Figure 5.

PDCC4 relieves the pathological manifestations of preeclampsia in a rat model. (A) SBP of the four groups was evaluated on GD7, 11, 14, 16 and 18. The SBP of the rats increased significantly after treatment with LPS, and this change was rescued by PDCC4 (n=18 per group). (B) Ratio of urinary protein to creatinine in the four groups was analyzed (n=12 per group). (C) Representative pictures of fetal appearance were captured for the four groups (n=12 per group). (D) Fetal weight and the (E) numbers of live and dead fetuses in each group were determined (n=12 per group). (F) Pathological alterations of the kidneys and placentas were observed after hematoxylin and eosin staining. Black arrows indicated glomerulus in kidney (upper) and basal zone in placenta (lower). The PDCC4-treated group exhibited mild inflammation compared with the LPS-treated group in a microscopic analysis of morphology. Scale bar, 100 µm. PDCC4 decreased the expression levels of markers of endothelial dysfunction, (G) ET-1 and (H) tPA, in the rat placentas (n=12 per group). Increasing serum levels of (I) sFlt-1 and (J) sEng in each group were declined by PDCC4 (n=12 per group). (K) Immunohistochemical staining demonstrated that PDCC4 decreased proinflammatory cytokines (IL-6) and increased anti-inflammatory cytokines (IL-4) in PE rats (n=12 per group).

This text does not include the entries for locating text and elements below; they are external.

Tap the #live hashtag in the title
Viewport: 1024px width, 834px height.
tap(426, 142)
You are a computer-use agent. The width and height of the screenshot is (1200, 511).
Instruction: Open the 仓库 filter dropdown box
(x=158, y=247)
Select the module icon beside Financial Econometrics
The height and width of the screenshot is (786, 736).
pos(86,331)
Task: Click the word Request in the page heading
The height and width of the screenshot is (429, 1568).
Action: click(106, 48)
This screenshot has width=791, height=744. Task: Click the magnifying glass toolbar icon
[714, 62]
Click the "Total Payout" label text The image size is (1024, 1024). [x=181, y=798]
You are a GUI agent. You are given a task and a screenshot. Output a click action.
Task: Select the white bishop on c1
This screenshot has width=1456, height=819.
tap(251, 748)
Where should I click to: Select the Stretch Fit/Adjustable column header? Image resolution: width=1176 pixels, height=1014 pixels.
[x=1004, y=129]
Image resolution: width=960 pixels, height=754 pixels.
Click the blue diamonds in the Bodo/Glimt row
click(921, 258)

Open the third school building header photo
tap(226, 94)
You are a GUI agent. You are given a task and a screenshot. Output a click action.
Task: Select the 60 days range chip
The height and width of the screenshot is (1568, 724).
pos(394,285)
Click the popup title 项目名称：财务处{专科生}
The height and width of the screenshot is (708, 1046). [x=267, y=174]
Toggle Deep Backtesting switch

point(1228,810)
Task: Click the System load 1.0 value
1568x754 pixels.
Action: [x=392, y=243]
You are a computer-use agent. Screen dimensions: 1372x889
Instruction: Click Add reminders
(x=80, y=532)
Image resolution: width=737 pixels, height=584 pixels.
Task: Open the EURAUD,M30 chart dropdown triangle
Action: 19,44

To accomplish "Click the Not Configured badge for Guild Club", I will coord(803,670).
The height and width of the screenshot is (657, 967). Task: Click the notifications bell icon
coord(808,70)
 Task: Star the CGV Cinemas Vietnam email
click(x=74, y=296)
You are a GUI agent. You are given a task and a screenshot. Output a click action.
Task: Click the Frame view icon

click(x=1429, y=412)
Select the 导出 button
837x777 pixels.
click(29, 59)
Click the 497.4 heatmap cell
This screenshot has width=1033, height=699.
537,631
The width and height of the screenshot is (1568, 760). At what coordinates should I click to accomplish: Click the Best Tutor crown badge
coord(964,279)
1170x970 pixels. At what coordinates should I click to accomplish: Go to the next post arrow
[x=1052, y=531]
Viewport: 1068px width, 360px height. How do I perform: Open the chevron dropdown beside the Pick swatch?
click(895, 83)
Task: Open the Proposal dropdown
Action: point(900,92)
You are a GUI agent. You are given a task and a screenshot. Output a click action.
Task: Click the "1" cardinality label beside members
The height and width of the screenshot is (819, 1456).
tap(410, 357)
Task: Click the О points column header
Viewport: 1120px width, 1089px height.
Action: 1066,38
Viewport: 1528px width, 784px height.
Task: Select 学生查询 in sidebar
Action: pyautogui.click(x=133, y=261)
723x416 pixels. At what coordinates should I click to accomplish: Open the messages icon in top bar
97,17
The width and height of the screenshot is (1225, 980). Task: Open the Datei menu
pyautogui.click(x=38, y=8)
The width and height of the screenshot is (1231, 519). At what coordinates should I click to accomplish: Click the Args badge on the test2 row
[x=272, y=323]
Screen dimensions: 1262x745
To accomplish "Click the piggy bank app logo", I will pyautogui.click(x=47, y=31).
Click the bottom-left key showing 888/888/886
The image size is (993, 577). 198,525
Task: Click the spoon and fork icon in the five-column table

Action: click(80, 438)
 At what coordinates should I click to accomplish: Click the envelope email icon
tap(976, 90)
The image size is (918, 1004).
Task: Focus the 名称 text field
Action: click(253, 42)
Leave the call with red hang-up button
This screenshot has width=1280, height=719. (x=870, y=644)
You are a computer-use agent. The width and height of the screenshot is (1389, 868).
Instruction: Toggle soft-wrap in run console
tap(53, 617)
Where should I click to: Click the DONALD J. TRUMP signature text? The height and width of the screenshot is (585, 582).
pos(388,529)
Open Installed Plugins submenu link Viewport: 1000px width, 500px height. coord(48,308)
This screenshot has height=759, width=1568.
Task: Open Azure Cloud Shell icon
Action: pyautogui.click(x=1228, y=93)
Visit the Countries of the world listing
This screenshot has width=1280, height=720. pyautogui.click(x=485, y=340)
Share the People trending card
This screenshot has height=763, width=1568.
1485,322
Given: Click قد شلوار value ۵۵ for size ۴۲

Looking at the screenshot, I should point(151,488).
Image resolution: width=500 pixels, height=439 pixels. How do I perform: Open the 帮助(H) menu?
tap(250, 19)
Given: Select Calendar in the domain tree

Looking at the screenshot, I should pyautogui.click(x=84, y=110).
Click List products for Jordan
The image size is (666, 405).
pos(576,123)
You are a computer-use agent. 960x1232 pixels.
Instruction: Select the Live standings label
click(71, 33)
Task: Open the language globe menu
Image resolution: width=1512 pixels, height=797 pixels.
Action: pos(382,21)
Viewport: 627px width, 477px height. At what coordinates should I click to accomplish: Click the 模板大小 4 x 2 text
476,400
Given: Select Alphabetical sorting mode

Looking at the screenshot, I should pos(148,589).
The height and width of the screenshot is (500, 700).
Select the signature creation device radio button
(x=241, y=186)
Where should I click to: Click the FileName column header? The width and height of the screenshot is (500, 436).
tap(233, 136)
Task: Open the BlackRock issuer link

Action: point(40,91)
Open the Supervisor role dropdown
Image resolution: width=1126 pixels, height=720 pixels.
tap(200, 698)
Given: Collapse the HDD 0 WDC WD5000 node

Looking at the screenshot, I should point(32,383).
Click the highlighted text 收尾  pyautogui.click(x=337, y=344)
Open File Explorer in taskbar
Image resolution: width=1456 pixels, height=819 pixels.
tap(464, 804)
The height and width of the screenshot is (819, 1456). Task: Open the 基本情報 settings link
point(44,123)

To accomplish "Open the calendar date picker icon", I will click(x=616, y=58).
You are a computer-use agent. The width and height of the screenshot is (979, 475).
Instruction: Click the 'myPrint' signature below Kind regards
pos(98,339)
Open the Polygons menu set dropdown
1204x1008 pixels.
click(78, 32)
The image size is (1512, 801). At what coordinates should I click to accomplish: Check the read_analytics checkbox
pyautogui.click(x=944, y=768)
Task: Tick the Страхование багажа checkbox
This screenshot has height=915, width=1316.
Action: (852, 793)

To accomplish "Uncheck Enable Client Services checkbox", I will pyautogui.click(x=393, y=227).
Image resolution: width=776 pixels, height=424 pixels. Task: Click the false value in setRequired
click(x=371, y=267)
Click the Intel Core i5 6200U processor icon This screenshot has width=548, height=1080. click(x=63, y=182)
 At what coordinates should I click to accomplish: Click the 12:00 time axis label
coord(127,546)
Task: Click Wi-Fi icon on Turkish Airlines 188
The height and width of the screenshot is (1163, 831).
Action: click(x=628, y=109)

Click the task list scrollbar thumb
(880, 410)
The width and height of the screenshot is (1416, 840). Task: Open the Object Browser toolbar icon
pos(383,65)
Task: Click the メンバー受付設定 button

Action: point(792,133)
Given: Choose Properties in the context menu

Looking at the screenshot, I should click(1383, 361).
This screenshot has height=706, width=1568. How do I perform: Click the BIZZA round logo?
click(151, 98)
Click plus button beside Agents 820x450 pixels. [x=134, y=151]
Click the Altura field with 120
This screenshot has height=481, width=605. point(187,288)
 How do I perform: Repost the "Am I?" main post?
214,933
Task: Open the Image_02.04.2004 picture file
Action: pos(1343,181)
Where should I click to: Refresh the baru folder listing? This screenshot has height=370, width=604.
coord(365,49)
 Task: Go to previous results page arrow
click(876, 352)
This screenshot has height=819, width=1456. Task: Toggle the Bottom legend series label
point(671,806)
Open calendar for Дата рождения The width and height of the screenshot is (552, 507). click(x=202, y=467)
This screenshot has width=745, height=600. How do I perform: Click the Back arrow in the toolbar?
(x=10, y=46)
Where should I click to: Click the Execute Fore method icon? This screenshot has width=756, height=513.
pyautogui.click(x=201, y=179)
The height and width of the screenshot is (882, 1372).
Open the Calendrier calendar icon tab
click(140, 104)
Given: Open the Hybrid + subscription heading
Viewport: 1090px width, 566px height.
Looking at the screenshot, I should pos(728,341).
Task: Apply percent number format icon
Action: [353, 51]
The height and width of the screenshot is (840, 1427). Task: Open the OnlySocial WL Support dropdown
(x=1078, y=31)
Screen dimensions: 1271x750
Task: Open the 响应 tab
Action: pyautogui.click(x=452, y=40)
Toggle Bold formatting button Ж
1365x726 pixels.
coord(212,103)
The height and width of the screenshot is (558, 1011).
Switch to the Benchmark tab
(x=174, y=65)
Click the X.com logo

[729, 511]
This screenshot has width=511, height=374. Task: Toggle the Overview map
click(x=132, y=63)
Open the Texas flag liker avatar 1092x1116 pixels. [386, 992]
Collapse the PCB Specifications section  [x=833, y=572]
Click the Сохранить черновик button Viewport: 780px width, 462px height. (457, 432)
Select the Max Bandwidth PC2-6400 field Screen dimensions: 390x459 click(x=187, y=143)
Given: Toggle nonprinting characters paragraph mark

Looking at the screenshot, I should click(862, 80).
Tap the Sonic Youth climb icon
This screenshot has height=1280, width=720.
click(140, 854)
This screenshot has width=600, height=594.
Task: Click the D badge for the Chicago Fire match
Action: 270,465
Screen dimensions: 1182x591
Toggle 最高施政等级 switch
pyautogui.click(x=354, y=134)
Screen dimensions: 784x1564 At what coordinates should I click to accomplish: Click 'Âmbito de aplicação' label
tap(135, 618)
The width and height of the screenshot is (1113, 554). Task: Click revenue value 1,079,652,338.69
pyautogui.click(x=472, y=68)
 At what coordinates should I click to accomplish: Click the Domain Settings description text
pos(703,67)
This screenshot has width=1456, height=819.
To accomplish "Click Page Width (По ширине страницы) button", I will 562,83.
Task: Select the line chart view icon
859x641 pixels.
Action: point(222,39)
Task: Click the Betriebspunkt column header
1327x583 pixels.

Scale bar, 50 µm. ^*P<0.05, ^**P<0.01 and ^***P<0.001 vs. negative control group; ^#P<0.05, ^##P<0.01 and ^###P<0.001 vs. PE group. SBP, systolic blood pressure; GD, gestational day; PDCC4, peptide derived from complement C4 A chain; tPA, tissue plasminogen activator; ET-1, endothelin; sFlt-1, soluble fms-like tyrosine kinase 1; sEng, soluble endoglin; NS, not significant; LPS, lipopolysaccharide; OD, optical density.